The results are summarized in Table III. It is clear from the results that, when the plaintext was varied with a fixed key, MDES is better than DES because the number of bits that had been changed after the second and third rounds are more than DES. On the other hand, when the plaintext was fixed and the key was changed, modified by one bit, DES was better than MDES in rounds 2, 3 and 4. But after the fourth round MDES showed a better avalanche effect than DES. As a result, both showed a strong avalanche effect. The average of bits changed after the last round in MDES was 35 while the average in DES was 30.5. This shows that the avalanche effect that can be achieved using MDES is almost the same as that can be achieved using DES.

C. Performance Test

Three tests had been conducted in order to measure the performance of the modified algorithm compared to the original one. Table IV shows the specifications of the machines that were used to test DES and MDES. The same 1,000,000 plaintext blocks of 8 bytes each were encrypted by both algorithms using 100 different keys. The keys were generated randomly every 10,000 blocks of plaintext. The previous values related to the program specifications were summarized in Table V.

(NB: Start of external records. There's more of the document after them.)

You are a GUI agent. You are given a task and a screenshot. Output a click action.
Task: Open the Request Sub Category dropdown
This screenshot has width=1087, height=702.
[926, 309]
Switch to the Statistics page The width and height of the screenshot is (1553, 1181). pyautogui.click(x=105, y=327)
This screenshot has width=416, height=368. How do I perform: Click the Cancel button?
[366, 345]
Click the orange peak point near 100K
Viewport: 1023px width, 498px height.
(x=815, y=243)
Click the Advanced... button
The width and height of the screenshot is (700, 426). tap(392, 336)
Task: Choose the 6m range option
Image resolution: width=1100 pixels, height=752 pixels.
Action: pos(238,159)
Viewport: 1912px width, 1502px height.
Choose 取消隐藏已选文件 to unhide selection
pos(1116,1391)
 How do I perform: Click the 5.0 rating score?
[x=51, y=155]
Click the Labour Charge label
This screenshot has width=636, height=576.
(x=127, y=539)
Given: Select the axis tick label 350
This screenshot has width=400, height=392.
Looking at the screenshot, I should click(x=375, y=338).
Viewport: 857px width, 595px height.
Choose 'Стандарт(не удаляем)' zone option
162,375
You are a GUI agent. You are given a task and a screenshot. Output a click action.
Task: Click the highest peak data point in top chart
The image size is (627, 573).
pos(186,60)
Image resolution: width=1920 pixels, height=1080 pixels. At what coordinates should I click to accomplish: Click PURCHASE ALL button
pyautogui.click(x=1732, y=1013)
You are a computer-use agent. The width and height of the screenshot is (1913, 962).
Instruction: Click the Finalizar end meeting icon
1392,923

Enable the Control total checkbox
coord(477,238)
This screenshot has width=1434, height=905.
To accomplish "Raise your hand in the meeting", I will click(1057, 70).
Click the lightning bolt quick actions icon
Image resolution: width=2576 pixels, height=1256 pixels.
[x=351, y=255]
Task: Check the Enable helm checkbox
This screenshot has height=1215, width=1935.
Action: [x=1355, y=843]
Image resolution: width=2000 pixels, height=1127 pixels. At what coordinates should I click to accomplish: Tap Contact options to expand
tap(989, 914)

The time taken by each algorithm on each machine is shown in Table VI. The average in the last row of Table VI showed the percent of which MDES was slower than DES. MDES was slower than DES with an average of 1.97%, which can be tolerated since it did not affect the performance so much. The formula used to compute the percentage of difference of algorithm speed is as follows:

Difference in Percent = 1- (DES result / MDES result) × 100%

IV. Conclusion

A key-dependent permutation box (Pk-box) for Feistel structure algorithms, such as DES, has been proposed. The Pk-box of MDES was modified according to the secret key. Each time the key changes, the Pk-box will change accordingly. The goal of the modification is to enhance the confusion and diffusion of the Feistel structure; in addition to enhance the avalanche effect for MDES. By making the Pk-box key-dependent, the internal structure of the algorithm will be more secure since the contents of the P-box are hidden and related to the secret key. The algorithm will also become more resistible to differential and linear cryptanalysis in addition to statistical attacks. A final consideration was to make sure that the performance of the algorithm is not degraded too much by the modification.

Three tests were conducted to ensure that the goals have been accomplished. The Diehard Tests was conducted in order to measure the randomness of the ciphertext of both DES and MDES. The results showed that MDES passed more tests than DES. This means that MDES was more immune to statistical attacks than DES. Two more tests were conducted to measure the avalanche effect of both algorithms. Both DES and MDES indicated a strong avalanche effect. However, 35 bits were changed in average after the last round in MDES while only 30.5 bits in DES. Thus, DES and MDES exhibit a good avalanche effect. Finally, four performance tests were conducted. MDES was slower than DES with an average of 1.97%, which can be tolerated. This average leads to a conclusion that the overhead is negligible.